New Zimbabwe notes stir memory of 500,000,000,000% inflation
The country will soon introduce so-called bond
notes, pegged to parity with the U.S. dollar and
beginning with denominations worth from $2 to $5,
central bank Governor John Mangudya said on
Wednesday.

It’s an attempt to complement the range of
foreign currencies used in the beleaguered economy
since 2009, which have been in short supply
following a collapse in exports.

James Sakupwanya, who sells items such as maize
meal, tinned food and blankets from his shop in
Mutare, southeast of Harare, isn’t buying it.
Sakupwanya and Zimbabweans like him see the notes
as a step back to the hated Zimbabwe dollar, which
by the time of its demise was valued at 150
trillion to the greenback, according to the
central bank.

“We will reject it,” Sakupwanya said. “They
can legislate as much as they want, but it is
their currency which they want to impose on us to
manage the crisis they created.”

Liquidity Crisis
An earlier announcement of plans to introduce the
currency sparked riots in Harare even after the
government said the notes, which will be legal
tender only in Zimbabwe, will be backed by a $200
million loan from a multilateral lender. Banks
have limited cash withdrawals to prevent hoarding
of dollars, used in 95 percent of all transactions
in the country, while some shops reported
they’re running short of essential goods.
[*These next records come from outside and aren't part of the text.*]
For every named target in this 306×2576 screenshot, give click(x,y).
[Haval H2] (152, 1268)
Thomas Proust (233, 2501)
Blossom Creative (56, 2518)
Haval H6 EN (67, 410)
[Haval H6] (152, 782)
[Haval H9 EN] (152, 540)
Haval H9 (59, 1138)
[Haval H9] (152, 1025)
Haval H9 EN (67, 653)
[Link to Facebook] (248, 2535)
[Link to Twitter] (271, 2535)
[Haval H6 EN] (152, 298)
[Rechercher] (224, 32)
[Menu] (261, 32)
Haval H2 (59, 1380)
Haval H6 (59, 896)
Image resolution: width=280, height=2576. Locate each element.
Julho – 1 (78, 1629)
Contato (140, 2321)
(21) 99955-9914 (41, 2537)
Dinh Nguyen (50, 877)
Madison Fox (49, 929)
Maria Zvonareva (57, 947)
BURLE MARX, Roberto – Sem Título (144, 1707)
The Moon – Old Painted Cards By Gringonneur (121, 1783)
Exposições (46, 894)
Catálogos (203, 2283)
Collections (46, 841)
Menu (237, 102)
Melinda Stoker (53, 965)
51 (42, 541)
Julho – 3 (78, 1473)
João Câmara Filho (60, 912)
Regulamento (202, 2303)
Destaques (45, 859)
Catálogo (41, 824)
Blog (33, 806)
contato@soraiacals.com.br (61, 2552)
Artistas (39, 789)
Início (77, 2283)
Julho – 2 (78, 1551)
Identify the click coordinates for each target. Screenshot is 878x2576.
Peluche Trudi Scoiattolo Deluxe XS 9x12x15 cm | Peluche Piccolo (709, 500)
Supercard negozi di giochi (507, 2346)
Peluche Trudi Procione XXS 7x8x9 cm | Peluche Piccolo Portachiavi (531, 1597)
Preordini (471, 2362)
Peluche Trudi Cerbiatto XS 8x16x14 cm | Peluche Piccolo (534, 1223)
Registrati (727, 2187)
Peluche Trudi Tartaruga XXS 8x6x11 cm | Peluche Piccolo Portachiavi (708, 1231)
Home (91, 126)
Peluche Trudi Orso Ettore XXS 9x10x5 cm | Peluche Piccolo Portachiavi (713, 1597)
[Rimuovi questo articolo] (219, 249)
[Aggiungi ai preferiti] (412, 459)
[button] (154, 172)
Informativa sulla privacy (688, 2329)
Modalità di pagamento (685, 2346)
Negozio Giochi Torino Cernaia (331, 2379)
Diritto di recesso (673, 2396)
Zimbabwe has been gripped by a liquidity crisis
that’s forced the government to pay its workers
late in recent months. Finance Minister Patrick
Chinamasa said on Sept. 9 that the state may cut
25,000 civil service jobs as it struggles to meet
pay obligations. Zimbabwe owes lenders including
the International Monetary Fund, World Bank and
Africa Development Bank about $9 billion,
according to the finance ministry, and missed a
$1.8 billion payment in June.

In addition to the U.S. dollar, Zimbabwe also uses
eight other currencies, including the South
African rand, euro, British pound and Chinese
yuan. Getting Zimbabweans to adopt the bond notes
will be difficult, given fresh memories of a
worthless currency, Mangudya and the chairwoman of
the Zimbabwe Revenue Authority, Willia Bonyongwe,
have said.

“If people don’t want bond notes, they don’t
have to accept them,” Mangudya told business
leaders early October, while Bonyongwe said in an
e-mailed statement that the expected arrival of
bond notes had caused “uncertainty in the
economy” and led to people hoarding dollars.

Export Slump
The bond notes won’t address structural
challenges facing the economy, said Naome
Chakanya, an economist with the Labour and
Economic Research Institute, a Harare-based think
tank. The economy collapsed in the wake of a
campaign to seize white-owned commercial farms and
hand them over to black subsistence farmers,
triggering a near decade-long recession as exports
from tobacco to roses slumped.

About 3 million of Zimbabwe’s 13 million people
still live abroad after fleeing the economic
crisis, according to the United Nations.
Employment in the manufacturing sector has dropped
to 85,000 from 200,000 in 2009, according to the
Confederation of Zimbabwe Industries, while 4,600
companies have closed down in the past three
years, according to central bank data.

“Some are going to accept it, some are going to
reject it, others will be frog-marched to accept
since the cash crisis is worsening,” Chakanya
said. “There is a high probability of emergence
of a black market for U.S. dollars, thus creating
more problems for the economy” including
inflation.

Bearer Checks
Adding to the suspicion is uncertainty about who
exactly will lend Zimbabwe the money to back the
bond notes. Gift Simwaka, the African
Export-Import Bank’s regional manager for
southern Africa, declined to confirm whether the
notes will be underwritten by the multi-lateral
lender.

Without a hard-cash foundation, the notes will be
no different to so-called bearer checks, a
temporary currency with denominations of as much
as 100 trillion Zimbabwean dollars introduced at
the height of hyperinflation in 2008, Sakupwanya
said.

“They are forgetting that in 2008 we rejected
their bearer checks, so what stops us from
rejecting their bond notes,” he said.